■ Goal of the exercise
Restrict the output to the lines below starting at the one that contains "Image resolution: width=1920 pixels, height=1036" and ending at the one that contains "Image resolution: width=1920 pixels, height=1192", and restate them word for word, both ends included.

■ Information shown
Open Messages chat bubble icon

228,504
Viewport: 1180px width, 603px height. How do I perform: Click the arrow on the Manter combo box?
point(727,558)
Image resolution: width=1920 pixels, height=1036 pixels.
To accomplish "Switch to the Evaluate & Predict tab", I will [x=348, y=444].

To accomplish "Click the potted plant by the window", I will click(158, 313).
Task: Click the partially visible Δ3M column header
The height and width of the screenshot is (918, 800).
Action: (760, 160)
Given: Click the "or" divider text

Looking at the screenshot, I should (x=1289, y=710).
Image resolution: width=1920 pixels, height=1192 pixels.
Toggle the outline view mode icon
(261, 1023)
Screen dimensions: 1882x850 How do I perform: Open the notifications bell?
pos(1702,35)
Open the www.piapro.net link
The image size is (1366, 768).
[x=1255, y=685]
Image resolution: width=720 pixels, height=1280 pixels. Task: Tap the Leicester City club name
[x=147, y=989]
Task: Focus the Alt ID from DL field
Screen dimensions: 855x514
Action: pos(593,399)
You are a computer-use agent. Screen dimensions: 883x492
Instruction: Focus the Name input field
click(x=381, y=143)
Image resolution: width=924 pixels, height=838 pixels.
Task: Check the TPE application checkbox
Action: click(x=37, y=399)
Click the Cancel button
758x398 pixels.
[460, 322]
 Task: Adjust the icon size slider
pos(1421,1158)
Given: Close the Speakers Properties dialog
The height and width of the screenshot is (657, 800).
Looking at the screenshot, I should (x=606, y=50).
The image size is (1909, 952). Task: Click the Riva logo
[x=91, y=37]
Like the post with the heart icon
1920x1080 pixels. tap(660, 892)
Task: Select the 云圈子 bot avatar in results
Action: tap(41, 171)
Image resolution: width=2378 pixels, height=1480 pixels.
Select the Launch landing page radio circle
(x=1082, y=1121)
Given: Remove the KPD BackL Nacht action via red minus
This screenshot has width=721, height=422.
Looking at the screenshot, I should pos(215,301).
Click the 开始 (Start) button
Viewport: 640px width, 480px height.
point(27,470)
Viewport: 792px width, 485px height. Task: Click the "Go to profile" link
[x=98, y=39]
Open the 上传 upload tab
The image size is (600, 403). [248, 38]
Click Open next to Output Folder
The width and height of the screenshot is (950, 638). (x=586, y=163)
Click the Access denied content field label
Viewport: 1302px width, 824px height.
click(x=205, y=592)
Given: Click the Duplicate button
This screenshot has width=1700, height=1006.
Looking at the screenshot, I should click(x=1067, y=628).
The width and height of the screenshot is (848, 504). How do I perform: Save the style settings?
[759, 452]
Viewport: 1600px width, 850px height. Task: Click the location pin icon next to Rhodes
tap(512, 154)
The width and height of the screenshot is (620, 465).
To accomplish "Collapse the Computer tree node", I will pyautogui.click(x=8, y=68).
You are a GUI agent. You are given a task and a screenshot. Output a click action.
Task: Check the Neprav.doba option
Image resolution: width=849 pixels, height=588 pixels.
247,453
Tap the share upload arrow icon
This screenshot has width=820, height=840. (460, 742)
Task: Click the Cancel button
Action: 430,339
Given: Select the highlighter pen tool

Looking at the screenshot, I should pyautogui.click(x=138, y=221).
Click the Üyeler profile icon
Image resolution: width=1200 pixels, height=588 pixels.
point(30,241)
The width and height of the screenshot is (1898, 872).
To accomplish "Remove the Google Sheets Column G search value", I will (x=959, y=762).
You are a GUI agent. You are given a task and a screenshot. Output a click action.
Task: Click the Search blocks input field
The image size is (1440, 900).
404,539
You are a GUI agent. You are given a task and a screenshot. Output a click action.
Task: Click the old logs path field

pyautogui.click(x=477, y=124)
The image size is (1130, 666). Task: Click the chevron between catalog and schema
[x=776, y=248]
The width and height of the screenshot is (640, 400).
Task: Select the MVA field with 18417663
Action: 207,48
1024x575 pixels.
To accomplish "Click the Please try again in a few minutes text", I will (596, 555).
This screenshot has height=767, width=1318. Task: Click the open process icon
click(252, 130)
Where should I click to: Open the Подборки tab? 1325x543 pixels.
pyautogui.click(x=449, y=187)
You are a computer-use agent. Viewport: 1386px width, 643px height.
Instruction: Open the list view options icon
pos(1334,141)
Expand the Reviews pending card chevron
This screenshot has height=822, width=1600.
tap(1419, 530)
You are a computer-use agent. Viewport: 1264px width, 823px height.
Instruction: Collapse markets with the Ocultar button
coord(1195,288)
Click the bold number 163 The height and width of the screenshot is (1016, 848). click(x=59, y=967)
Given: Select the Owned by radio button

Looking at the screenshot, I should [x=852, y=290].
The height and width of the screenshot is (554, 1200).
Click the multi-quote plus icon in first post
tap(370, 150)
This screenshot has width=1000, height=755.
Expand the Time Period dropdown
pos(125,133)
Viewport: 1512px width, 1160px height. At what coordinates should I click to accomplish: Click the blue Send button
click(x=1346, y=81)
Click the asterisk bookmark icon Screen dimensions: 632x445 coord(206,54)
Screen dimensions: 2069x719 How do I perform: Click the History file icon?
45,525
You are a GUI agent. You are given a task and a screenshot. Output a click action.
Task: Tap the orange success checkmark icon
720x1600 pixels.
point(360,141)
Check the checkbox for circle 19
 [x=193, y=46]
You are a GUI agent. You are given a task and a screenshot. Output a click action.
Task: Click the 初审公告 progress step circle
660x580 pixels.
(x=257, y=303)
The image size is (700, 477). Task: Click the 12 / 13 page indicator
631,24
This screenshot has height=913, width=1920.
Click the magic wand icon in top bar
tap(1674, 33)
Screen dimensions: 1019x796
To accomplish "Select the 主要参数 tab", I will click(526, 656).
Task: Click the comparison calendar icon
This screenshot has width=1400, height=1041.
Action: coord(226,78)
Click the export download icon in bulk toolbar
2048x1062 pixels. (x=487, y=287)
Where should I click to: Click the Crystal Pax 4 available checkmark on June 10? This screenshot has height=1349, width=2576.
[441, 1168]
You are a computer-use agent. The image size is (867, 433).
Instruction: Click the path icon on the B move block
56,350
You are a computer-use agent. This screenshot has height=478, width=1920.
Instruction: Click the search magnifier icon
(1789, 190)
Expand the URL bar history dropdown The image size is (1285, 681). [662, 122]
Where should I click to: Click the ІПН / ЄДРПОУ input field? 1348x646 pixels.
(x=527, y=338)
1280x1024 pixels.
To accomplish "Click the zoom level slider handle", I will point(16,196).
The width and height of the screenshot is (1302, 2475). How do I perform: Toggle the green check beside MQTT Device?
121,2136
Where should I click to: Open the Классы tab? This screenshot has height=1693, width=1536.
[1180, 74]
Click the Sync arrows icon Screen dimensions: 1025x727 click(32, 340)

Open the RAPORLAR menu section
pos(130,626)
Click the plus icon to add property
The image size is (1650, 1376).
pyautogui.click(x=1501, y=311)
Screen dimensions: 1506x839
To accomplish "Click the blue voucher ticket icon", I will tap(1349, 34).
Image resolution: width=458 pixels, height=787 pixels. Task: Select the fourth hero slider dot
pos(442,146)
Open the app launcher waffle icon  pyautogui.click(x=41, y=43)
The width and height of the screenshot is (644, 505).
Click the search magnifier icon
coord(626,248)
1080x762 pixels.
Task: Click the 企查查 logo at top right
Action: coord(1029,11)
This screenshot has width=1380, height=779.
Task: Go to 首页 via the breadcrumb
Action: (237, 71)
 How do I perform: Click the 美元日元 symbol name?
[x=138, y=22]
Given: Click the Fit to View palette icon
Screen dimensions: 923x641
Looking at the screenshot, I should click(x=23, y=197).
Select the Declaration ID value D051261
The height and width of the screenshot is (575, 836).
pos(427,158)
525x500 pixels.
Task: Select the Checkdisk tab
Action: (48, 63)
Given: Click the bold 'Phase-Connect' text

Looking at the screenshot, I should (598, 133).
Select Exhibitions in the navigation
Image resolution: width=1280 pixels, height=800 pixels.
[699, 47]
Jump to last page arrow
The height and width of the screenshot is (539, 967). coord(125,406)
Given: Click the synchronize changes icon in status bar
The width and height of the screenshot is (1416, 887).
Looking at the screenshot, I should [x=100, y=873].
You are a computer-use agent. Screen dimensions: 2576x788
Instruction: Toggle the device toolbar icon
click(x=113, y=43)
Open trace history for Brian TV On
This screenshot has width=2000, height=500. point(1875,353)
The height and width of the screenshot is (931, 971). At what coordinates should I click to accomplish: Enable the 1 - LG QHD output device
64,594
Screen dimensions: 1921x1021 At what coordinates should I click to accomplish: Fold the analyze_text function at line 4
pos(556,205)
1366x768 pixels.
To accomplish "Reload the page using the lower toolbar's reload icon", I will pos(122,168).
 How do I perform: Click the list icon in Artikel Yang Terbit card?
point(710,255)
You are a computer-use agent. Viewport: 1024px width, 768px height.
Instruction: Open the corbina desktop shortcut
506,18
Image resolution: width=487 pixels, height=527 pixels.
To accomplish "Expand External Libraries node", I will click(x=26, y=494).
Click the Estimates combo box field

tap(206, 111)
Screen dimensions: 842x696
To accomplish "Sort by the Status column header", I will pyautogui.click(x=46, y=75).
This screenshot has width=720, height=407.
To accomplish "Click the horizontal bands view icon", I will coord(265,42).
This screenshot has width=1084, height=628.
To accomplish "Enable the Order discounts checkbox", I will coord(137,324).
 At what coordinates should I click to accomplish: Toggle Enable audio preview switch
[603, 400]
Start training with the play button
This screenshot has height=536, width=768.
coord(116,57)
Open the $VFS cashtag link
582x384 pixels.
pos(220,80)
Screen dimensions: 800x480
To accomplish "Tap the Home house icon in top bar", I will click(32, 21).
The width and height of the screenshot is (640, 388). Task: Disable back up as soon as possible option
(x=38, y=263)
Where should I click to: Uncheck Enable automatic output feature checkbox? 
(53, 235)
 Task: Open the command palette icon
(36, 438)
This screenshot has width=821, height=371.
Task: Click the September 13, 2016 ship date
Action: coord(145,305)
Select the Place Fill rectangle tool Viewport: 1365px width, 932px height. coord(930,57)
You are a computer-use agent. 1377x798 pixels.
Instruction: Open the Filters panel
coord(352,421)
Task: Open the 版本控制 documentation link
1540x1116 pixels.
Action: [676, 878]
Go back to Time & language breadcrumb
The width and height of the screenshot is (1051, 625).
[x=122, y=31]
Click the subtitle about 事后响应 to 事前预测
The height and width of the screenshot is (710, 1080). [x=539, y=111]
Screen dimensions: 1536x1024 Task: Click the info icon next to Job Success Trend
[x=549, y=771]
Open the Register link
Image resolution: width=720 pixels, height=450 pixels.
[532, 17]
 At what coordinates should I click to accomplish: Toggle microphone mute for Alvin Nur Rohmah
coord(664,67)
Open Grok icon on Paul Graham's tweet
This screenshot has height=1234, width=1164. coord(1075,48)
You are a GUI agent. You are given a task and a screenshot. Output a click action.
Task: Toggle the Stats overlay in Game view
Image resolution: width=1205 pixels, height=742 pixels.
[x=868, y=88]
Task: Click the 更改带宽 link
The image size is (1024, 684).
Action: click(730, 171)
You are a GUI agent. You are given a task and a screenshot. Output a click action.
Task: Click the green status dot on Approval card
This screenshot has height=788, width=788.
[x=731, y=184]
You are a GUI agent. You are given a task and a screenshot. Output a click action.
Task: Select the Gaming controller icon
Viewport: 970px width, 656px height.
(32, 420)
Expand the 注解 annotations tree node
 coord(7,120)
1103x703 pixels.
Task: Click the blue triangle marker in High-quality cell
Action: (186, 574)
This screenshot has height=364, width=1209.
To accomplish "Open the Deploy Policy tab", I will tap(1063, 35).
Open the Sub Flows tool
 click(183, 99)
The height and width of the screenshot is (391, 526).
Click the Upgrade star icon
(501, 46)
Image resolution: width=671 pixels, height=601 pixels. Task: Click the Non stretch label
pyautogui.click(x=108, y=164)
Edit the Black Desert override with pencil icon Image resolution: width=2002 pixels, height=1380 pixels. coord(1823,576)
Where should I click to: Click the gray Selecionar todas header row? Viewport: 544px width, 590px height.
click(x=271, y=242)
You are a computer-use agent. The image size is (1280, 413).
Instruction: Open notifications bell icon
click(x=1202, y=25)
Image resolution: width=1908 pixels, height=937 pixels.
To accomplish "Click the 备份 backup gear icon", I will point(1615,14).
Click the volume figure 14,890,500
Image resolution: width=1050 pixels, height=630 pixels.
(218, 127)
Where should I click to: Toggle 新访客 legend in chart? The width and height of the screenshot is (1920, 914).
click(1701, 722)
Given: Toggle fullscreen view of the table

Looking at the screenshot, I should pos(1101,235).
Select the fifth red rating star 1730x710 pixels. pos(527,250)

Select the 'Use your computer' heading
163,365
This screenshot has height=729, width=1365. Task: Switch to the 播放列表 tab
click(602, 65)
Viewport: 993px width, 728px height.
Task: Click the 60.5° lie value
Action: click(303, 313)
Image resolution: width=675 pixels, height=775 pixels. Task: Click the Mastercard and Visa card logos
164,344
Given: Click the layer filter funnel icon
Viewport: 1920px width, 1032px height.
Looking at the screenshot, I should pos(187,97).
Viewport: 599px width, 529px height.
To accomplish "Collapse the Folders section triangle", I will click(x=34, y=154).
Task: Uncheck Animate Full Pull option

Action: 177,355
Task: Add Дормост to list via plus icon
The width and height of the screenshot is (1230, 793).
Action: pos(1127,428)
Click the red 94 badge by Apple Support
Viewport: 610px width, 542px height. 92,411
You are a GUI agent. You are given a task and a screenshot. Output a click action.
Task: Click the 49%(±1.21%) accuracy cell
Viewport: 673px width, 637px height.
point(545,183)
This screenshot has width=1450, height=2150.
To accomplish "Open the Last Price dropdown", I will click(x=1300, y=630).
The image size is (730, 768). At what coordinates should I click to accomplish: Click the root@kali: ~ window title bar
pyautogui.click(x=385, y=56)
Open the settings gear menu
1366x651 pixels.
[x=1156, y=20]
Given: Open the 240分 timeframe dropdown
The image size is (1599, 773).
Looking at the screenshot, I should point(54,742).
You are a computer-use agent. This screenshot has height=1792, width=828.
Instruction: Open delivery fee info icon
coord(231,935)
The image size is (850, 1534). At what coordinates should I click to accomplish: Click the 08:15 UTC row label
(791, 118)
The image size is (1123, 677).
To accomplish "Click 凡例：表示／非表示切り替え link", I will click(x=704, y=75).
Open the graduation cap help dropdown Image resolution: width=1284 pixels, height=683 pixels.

■ Exercise output
Image resolution: width=1920 pixels, height=1036 pixels.
To accomplish "Switch to the Evaluate & Predict tab", I will [x=348, y=444].

To accomplish "Click the potted plant by the window", I will click(158, 313).
Task: Click the partially visible Δ3M column header
The height and width of the screenshot is (918, 800).
Action: (760, 160)
Given: Click the "or" divider text

Looking at the screenshot, I should (x=1289, y=710).
Image resolution: width=1920 pixels, height=1192 pixels.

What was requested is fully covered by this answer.